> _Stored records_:
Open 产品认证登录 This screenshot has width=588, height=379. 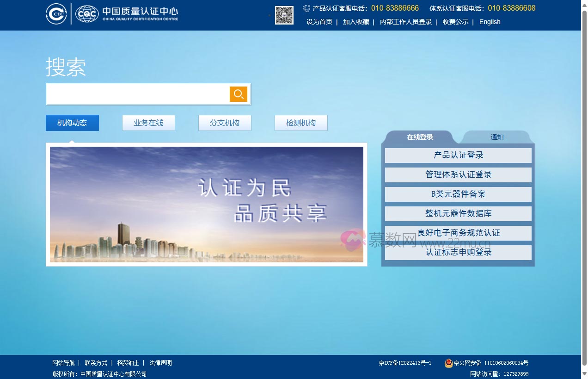pyautogui.click(x=458, y=155)
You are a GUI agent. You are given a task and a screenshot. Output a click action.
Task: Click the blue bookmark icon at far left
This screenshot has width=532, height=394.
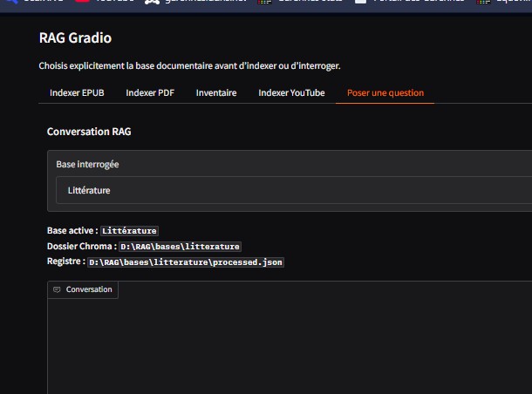(x=12, y=2)
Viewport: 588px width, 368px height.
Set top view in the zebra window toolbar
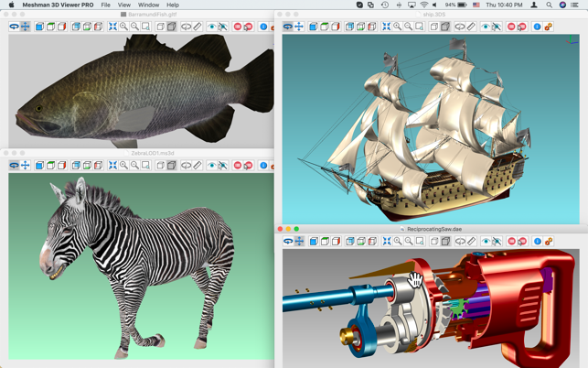tap(50, 165)
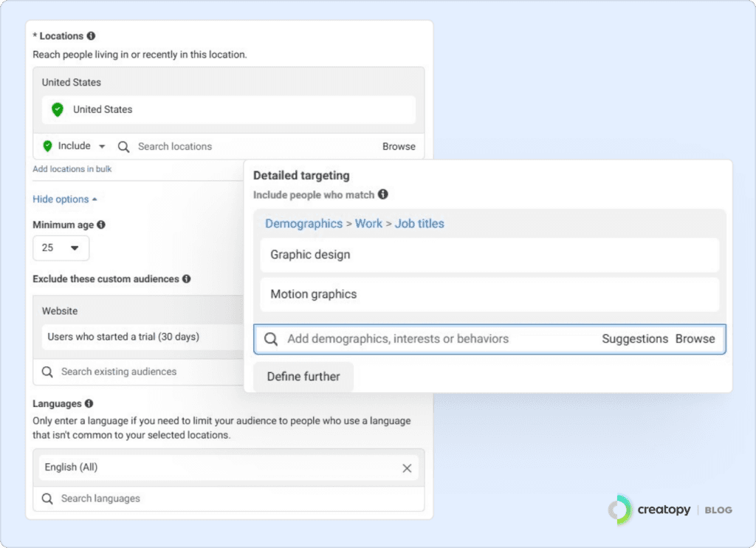Remove English (All) using the X icon

(x=407, y=467)
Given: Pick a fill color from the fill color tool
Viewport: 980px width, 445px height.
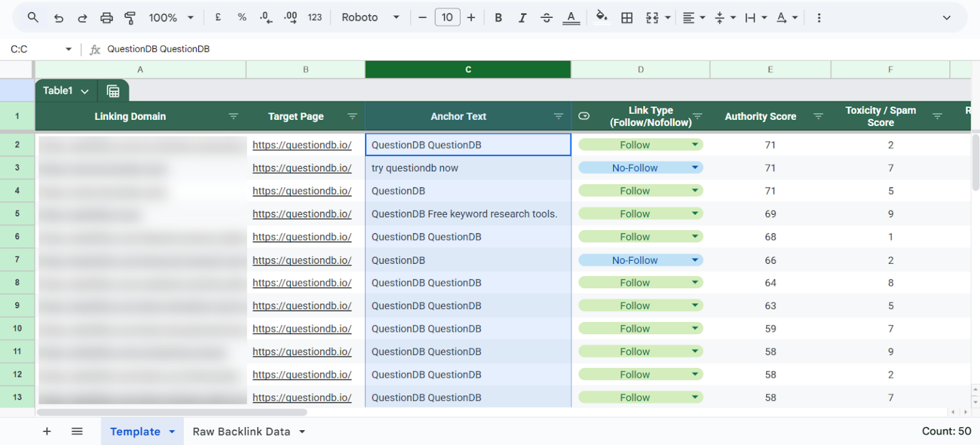Looking at the screenshot, I should point(600,17).
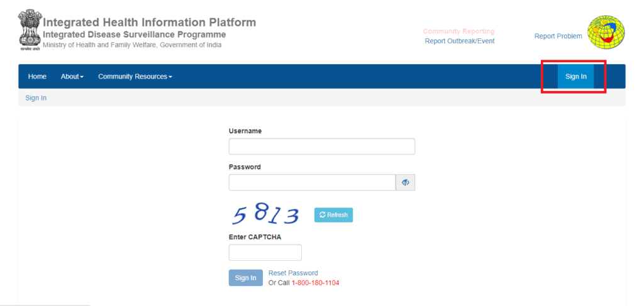644x306 pixels.
Task: Focus the Enter CAPTCHA input field
Action: click(265, 252)

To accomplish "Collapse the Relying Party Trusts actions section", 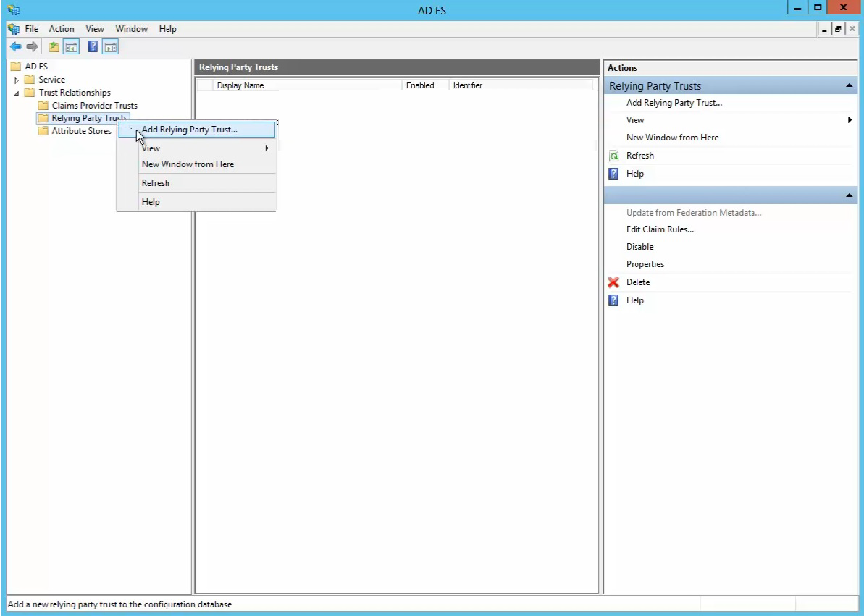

> _TASK TO CARRY OUT_:
Each line between the one holding "Set top view in the zebra window toolbar" and the one holding "Given: Pick a", inclusive, should be copied exactly as it appears above, and pictures should be omitted.

> _SOLUTION FOR THIS EXERCISE_:
Set top view in the zebra window toolbar
tap(50, 165)
Remove English (All) using the X icon

(x=407, y=467)
Given: Pick a fill color from the fill color tool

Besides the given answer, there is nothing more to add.